I clocked out as I left that day. I’d only spent an hour, maybe two working, and most of the rest holding my dead father’s hand. Fuck that hospital….they stole enough from me that day. Four hours of pay isn’t anything.
That’s a bad day at work… one I’m still recovering from.
*****
There is no reason in this world. Almost 30 years of seeing good and bad things happen to good and bad people…. As much as we all want there to be… there isn’t a plan, there isn’t any reason. There is only good luck and bad luck and whatever side of the coin you and your’s randomly end up riding.
“It’s all chaos. Be kind!” (Michelle McNamara attributed by Patton Oswald)
All that means is you should hug the fuck out of each other every fucking hands you have. And for fuck sake, say the words “I love you” my da sand I didn’t say this understanding out loud much… I’m so fucking glad we did that night.
My face is soaked. My nose is running. I’m done for the night.
And if you’ve made it this far, and you’re a new subscriber… for fuck sake… not that much of this is this dark or self absorbed, hold on, there’s more about woodworking on the way soon!

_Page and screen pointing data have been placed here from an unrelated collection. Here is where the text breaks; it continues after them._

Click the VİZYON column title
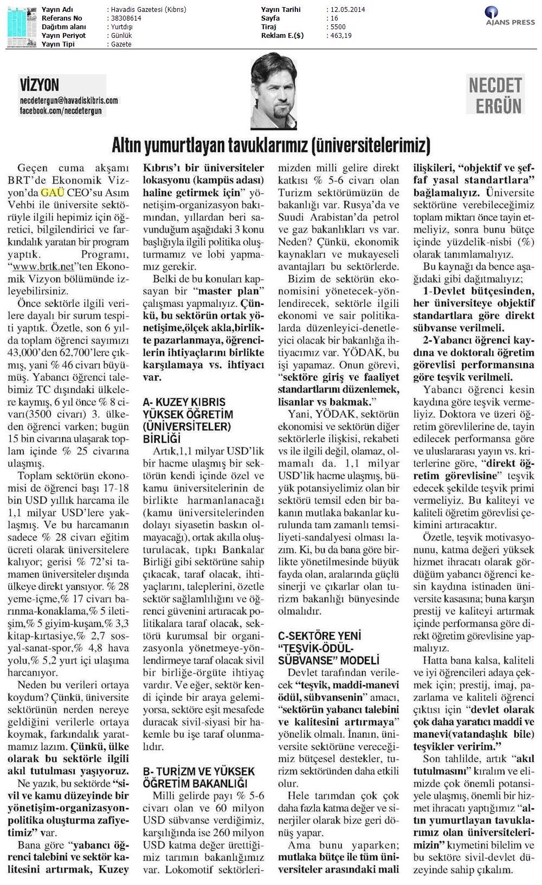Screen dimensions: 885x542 click(x=39, y=84)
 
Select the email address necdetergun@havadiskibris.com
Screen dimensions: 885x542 click(x=68, y=101)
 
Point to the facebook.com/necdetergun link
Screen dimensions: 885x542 click(x=60, y=110)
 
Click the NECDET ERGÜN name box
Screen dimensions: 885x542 click(x=495, y=95)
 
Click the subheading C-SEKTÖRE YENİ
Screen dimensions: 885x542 click(x=319, y=636)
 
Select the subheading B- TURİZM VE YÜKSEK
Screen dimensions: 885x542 click(x=198, y=771)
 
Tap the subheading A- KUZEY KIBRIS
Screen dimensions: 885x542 click(x=184, y=402)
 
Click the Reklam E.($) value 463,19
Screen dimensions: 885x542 click(x=341, y=36)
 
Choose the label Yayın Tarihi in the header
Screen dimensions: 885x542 click(x=281, y=10)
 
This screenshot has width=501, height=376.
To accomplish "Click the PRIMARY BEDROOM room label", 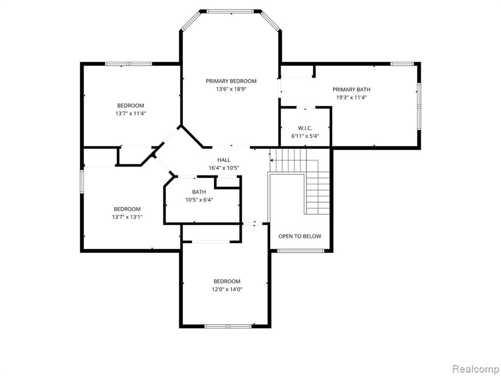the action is tap(231, 81).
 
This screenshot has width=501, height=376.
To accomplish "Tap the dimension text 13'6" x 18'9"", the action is tap(231, 89).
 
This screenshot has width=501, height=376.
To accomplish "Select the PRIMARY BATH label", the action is tap(351, 90).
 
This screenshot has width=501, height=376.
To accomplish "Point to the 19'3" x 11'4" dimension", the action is tap(351, 97).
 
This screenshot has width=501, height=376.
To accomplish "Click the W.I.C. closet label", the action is tap(305, 128).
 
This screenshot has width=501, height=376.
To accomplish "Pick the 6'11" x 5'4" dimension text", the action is tap(305, 136).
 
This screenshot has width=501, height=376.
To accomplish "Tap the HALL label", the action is tap(224, 160).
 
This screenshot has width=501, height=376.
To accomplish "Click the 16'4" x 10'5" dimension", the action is tap(224, 168).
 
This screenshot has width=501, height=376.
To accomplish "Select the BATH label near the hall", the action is tap(199, 192).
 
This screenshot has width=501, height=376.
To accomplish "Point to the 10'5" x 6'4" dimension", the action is tap(199, 200).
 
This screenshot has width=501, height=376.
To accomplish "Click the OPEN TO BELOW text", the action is tap(300, 236).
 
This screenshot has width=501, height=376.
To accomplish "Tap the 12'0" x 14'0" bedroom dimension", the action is tap(227, 289).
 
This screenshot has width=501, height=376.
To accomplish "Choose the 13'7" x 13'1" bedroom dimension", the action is tap(127, 217).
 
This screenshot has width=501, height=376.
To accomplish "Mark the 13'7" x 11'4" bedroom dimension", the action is tap(131, 114).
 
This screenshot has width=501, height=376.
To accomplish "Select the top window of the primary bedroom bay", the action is tap(230, 12).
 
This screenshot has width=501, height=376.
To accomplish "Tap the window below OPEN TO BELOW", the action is tap(300, 251).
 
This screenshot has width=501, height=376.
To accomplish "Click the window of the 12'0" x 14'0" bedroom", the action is tap(228, 326).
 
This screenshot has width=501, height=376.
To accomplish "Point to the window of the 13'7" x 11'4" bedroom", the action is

But for tonight. Have a good day at work tomorrow - especially if you’re working at those good hours, just like I will be.
Love Derek
Ratione et Passionis
I love you so much ❤️
Derek, buddy this was a rough read. I started this three times and stopped during the first two because I knew it was just gonna get worse near the end. Dude, you have must utmost sympathy about your dad. At least you got to exchange some words with him before he passed. When my dad passed at the end of 2018, nothing could have prepared me for that. I used to think that I was a mentally strong man, but ever since then, it was almost like as if I was Superman and an arrowhead of Kryptonite pierced my skin and I wasn’t able to get it out. It really weakened me, made me more sympathetic to everything. Maybe I needed that, but now I’ll get teary-eyed over the littlest things. I’m glad to hear that you were close to your dad and also at the same time, I’m still hurting for you that you’re hurting over your dad’s passing. Even though it was a good while ago. Some things like that, you’ll never get over. You’ll move on, but you’ll always remember. And the good thing is, all the shit that you’ve learned from him over your like will resonate with you forever. Sometimes when you have to make a decision, you’ll have to put yourself in his shoes and say, “What would the old man do?”